EIS transition already underway ... or should be
The Agriculture Department is probably the envy of nearly every other agency facing the transition from Networx to the $50 billion Enterprise Infrastructure Solutions contract.
EIS will be awarded this spring and agencies have until March 2020 to transition to the contract. Given that it took six years to transition from FTS-2001 to Networx and the demand for services has probably doubled since the start of Networx, the time to plan the transition is now, said Amando Gavino, GSA’s telecom subcategory manager.
USDA actually began their transition work three years ago as EIS was just gearing up. They been planning and studying ever since. Gavino agreed that the department is ahead of the curve compared to many agencies and that’s why he brought them along to our Washington Technology Industry Day on category management.
Agriculture Deputy CIO Douglas Nash said that they are approaching EIS as an opportunity to not just transition to a new contact but to bring in new technologies, especially IP-based networks for voice, video and data needs.
“We have an extremely diverse mission,” Nash said. The department has at least one office in every county in the United States. They account for 2,300 offices. Overall, USDA has 7,000 offices, from its headquarters to one-to-two person offices for inspectors at a meat processing plants.

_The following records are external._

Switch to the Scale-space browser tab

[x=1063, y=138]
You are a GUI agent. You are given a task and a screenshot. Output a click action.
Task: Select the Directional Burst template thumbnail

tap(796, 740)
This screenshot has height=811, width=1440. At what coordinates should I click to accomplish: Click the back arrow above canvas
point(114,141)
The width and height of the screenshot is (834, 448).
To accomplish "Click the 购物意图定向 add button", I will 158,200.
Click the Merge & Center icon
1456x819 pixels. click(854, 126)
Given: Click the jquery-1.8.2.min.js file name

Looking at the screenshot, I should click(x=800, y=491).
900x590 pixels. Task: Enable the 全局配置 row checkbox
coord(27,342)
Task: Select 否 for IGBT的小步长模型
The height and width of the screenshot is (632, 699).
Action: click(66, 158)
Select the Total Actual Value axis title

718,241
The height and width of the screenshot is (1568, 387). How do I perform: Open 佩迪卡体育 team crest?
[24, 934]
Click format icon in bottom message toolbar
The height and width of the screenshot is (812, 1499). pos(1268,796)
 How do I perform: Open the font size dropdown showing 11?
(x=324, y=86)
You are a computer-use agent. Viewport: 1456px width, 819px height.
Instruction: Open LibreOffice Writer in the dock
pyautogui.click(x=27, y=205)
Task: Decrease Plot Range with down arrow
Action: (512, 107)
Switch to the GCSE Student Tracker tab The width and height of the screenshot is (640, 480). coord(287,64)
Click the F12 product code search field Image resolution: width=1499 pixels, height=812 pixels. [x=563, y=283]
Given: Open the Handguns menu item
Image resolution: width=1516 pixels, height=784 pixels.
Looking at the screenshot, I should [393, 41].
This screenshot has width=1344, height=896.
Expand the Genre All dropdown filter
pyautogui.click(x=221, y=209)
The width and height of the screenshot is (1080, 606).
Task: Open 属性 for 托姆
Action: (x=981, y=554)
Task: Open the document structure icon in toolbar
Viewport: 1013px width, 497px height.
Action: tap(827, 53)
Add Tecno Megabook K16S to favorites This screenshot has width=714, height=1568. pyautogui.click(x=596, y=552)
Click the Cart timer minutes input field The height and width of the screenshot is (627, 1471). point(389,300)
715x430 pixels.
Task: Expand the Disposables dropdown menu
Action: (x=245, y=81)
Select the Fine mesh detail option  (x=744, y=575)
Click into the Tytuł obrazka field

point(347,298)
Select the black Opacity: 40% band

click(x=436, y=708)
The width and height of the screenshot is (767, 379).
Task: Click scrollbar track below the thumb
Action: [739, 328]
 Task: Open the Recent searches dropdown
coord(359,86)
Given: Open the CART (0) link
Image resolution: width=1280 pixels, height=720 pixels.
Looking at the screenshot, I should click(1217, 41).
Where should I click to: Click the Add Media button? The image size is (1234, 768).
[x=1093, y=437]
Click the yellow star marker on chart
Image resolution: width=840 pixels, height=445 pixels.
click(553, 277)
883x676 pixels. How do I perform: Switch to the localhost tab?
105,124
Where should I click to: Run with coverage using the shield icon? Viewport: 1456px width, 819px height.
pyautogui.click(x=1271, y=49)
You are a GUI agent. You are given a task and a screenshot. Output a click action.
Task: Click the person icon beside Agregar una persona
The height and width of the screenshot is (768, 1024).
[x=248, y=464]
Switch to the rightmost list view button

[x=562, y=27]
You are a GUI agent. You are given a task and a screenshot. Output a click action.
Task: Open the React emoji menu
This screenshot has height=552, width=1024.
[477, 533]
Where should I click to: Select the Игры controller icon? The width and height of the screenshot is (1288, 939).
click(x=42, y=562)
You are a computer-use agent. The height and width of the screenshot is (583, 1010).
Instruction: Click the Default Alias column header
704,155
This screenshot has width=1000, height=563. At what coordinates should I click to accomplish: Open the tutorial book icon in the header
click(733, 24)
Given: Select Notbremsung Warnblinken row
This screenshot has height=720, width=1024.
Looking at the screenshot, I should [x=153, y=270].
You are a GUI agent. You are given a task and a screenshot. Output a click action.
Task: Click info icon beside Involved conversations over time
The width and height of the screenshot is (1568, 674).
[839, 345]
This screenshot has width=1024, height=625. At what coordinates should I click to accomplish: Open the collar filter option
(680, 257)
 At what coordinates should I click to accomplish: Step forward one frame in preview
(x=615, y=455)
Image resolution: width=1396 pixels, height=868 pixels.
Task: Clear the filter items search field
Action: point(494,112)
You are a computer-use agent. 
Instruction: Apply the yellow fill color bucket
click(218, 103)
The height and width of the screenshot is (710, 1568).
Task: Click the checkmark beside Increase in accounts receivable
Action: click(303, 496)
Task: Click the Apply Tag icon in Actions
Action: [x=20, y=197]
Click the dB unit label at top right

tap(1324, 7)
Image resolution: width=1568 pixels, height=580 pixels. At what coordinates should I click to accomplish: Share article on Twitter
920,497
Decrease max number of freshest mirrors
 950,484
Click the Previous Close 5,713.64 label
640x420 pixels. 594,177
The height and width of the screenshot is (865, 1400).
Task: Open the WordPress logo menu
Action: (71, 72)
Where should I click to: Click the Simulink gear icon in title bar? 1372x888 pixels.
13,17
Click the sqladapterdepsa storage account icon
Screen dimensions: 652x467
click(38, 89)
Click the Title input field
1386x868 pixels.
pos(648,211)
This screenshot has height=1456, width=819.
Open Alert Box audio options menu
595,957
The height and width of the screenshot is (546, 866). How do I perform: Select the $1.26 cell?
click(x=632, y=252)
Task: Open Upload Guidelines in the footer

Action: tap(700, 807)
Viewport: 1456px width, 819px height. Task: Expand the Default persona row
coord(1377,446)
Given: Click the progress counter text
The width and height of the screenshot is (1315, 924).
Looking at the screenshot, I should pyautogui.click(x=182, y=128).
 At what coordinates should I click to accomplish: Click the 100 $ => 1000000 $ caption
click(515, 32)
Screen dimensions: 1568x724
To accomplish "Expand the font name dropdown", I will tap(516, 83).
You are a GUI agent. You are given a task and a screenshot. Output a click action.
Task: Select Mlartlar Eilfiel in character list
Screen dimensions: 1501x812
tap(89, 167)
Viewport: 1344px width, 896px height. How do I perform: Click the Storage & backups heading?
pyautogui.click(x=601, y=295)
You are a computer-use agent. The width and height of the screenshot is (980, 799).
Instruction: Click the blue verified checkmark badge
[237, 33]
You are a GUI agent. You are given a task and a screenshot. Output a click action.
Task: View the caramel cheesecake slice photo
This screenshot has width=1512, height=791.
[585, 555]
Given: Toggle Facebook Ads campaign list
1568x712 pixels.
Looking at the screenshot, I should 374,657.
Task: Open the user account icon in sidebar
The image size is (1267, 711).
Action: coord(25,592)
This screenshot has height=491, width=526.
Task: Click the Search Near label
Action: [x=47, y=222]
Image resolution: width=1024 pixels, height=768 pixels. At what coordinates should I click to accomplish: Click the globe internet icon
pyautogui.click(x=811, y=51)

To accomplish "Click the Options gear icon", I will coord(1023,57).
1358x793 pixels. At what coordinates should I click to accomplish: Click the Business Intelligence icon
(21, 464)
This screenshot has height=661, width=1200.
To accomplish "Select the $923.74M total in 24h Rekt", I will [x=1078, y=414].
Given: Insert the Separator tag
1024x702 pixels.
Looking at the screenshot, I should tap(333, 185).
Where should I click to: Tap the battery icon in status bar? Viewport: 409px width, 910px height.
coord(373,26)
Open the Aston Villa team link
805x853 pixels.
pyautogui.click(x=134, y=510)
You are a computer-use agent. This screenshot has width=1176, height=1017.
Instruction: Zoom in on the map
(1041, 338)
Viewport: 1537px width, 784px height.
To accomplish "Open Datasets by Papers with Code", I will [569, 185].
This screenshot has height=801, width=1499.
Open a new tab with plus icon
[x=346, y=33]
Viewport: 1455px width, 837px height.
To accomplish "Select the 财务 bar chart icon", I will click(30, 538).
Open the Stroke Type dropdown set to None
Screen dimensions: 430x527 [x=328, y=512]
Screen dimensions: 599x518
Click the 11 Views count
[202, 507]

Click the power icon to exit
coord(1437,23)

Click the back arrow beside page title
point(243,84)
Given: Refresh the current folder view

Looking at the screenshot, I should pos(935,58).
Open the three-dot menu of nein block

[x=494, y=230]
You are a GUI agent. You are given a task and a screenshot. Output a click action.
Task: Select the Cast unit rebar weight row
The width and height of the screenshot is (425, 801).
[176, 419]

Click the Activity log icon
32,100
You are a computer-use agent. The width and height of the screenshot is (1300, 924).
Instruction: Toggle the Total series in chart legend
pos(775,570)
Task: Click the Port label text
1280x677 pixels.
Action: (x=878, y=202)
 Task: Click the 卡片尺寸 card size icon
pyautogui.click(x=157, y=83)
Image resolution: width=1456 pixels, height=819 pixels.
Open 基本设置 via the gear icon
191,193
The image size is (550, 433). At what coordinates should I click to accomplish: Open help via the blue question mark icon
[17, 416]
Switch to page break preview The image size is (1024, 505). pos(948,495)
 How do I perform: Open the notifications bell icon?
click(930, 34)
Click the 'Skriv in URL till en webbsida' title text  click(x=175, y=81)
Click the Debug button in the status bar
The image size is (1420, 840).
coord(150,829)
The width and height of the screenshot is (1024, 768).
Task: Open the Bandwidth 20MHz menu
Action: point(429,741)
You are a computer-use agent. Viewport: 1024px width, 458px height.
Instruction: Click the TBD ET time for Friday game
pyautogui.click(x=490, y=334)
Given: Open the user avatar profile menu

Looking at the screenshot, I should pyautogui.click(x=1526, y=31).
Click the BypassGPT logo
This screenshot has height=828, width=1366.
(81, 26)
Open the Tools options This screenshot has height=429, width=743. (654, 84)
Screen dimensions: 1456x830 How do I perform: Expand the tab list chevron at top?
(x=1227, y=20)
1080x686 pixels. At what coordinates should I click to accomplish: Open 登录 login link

Most of the offices are in rural area where USDA might be the first customer asking for high bandwidth communications, he said.
Currently, the department has an enterprise-wide wide area network as its backbone. Then the various bureaus and subagencies connect to the backbone with their own WANs.
“It is not an optimal situation given today’s needs,” he said. “We are going to use EIS to modernize and flatten our networks.”
If they simple moved current networks to EIS and then tried to modernize, it would be too difficult, Nash said.
USDA is already working on a statement of work and plans to have a solicitation out in August for an EIS task order. The award will be made by January 2018.
But even with their quick start on EIS, Nash said it will be a challenge to meet the 2020 transition deadline. In fact, he indicated that 2021 is probably more realistic.
That doesn’t bode well for other agencies that are getting a later start. Granted not many agencies have the far-flung operations of USDA, but still the hard lessons of the Networx transition may not have rubbed off on all the agencies.
GSA for their part has been very proactive in encouraging agencies to act. They’ve written handbooks, provided training, worked with industry, and launched three websites.
In his presentation, Gavino made it clear that while GSA is there to help, the heavy lifting lies with the agencies and their industry partners.
Agencies need to be writing transitions plans and drafting solicitations now so they are ready to go once EIS is awarded this spring.
“The transition has already begun,” Gavino said.